# Your goal
Return every line from the one with "Instituto de neurociencias y políticas" through the one with "Sedes (58, 1383)", inclusive, exactly as it appears below.

# Entries supplied
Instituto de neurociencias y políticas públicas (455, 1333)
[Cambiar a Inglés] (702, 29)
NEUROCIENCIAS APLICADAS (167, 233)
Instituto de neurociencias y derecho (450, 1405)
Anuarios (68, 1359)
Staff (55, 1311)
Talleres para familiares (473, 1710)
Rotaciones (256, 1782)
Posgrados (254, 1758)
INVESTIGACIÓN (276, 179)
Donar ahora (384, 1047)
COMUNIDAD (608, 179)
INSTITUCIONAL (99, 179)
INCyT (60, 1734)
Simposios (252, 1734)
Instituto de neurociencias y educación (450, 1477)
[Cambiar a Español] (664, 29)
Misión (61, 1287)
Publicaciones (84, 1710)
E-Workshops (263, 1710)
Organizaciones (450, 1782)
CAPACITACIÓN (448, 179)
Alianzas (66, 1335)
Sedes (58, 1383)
---
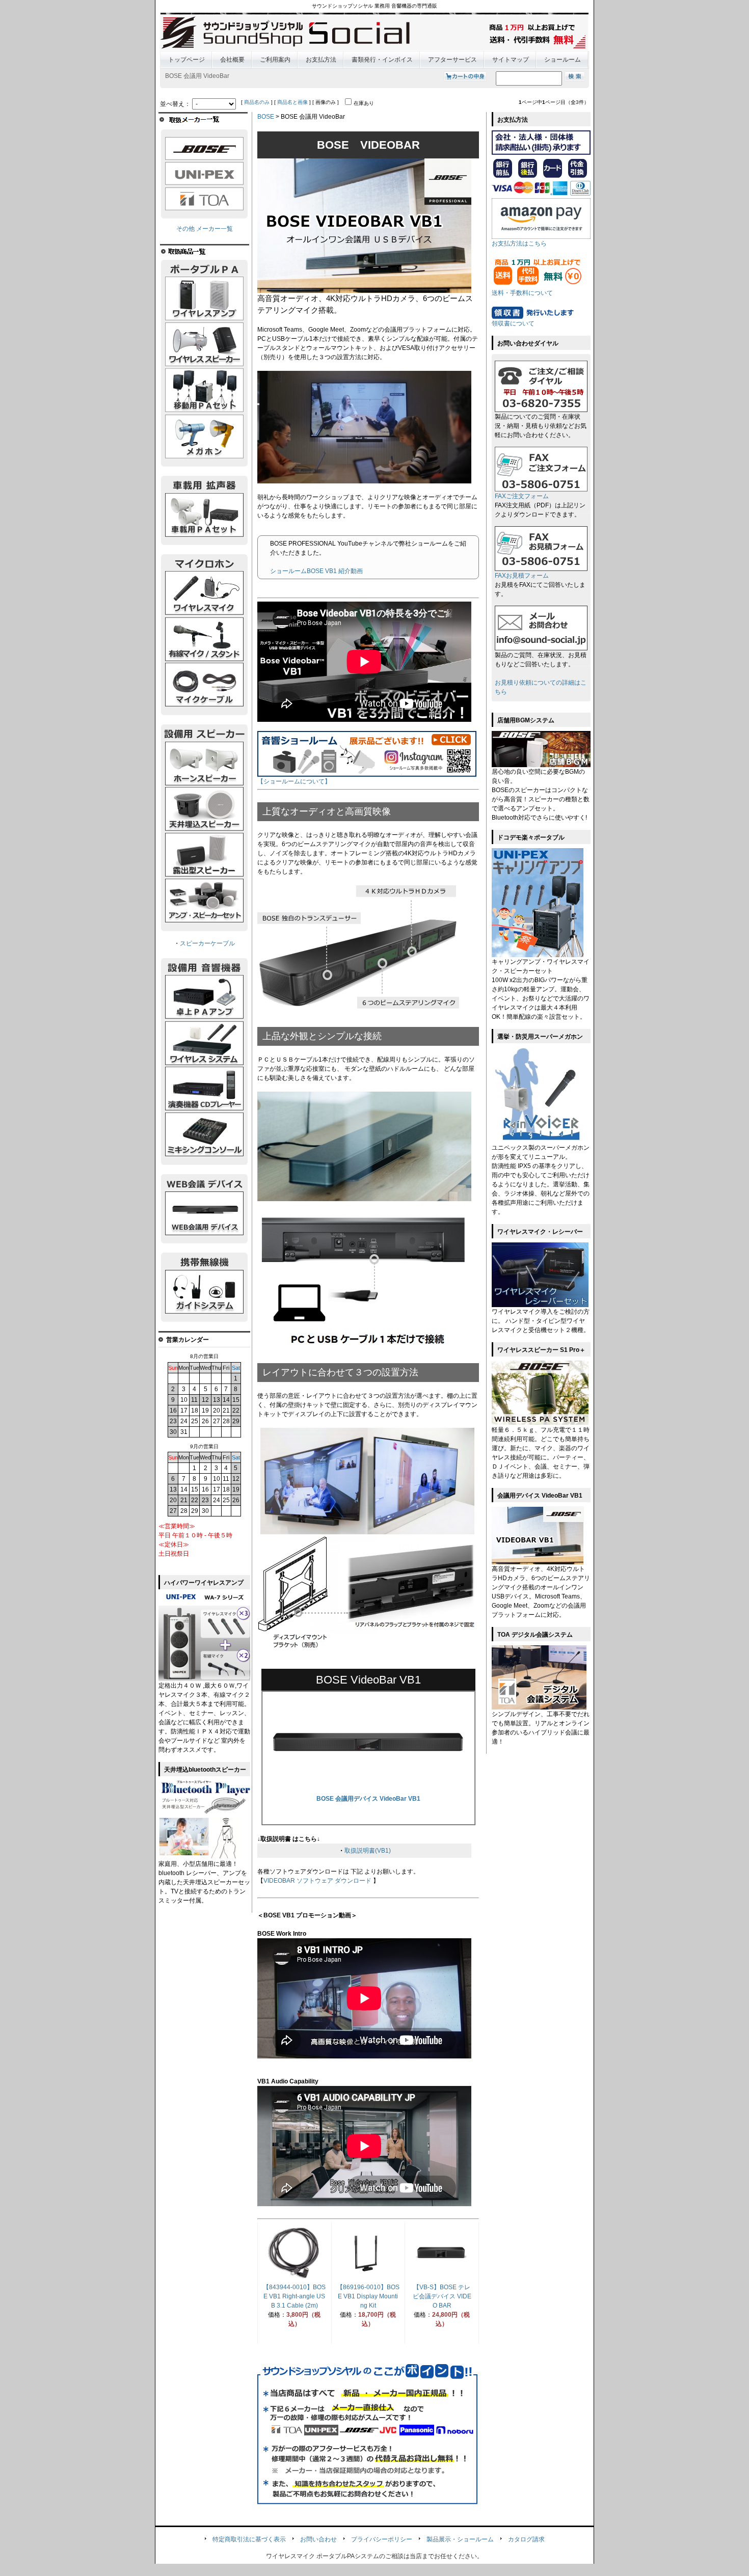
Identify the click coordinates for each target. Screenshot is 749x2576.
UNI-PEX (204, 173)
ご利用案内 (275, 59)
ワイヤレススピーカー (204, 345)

# Answer to the exercise
Instituto de neurociencias y políticas públicas (455, 1333)
[Cambiar a Inglés] (702, 29)
NEUROCIENCIAS APLICADAS (167, 233)
Instituto de neurociencias y derecho (450, 1405)
Anuarios (68, 1359)
Staff (55, 1311)
Talleres para familiares (473, 1710)
Rotaciones (256, 1782)
Posgrados (254, 1758)
INVESTIGACIÓN (276, 179)
Donar ahora (384, 1047)
COMUNIDAD (608, 179)
INSTITUCIONAL (99, 179)
INCyT (60, 1734)
Simposios (252, 1734)
Instituto de neurociencias y educación (450, 1477)
[Cambiar a Español] (664, 29)
Misión (61, 1287)
Publicaciones (84, 1710)
E-Workshops (263, 1710)
Organizaciones (450, 1782)
CAPACITACIÓN (448, 179)
Alianzas (66, 1335)
Sedes (58, 1383)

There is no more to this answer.